Top of Data records

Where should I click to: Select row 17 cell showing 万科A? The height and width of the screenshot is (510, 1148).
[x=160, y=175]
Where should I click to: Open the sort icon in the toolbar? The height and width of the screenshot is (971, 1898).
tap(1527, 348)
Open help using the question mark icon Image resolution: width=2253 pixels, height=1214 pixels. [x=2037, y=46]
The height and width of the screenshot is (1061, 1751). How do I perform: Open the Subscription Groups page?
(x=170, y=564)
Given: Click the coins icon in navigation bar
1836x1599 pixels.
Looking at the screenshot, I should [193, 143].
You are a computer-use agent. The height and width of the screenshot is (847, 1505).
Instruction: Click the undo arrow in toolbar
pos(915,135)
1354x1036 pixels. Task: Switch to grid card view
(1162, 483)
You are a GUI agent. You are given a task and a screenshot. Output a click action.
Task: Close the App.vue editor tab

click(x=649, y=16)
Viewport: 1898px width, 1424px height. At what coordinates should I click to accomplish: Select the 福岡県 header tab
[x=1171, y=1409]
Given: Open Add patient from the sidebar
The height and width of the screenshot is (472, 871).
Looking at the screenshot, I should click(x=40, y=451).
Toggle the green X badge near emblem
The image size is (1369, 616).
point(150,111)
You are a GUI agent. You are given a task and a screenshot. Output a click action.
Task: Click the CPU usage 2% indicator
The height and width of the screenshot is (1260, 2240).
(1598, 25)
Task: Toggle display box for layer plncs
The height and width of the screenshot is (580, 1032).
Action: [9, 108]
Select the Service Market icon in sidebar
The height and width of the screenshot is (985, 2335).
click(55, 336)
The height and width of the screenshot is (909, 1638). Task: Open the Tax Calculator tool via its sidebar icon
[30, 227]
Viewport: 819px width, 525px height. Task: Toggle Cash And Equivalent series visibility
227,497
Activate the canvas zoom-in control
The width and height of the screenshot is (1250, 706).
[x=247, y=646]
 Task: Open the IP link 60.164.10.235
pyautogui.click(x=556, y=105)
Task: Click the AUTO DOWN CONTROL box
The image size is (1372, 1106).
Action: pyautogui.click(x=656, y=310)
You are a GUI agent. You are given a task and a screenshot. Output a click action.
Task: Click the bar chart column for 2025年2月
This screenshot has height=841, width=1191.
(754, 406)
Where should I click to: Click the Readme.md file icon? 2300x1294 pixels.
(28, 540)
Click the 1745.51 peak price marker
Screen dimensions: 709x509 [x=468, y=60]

Bottom of Data records

Work item |
From the line holding "This screenshot has height=841, width=1191." to the last line of the data above, copy every line exactly and include nothing more.

Answer area |
This screenshot has height=841, width=1191.
(754, 406)
Where should I click to: Click the Readme.md file icon? 2300x1294 pixels.
(28, 540)
Click the 1745.51 peak price marker
Screen dimensions: 709x509 [x=468, y=60]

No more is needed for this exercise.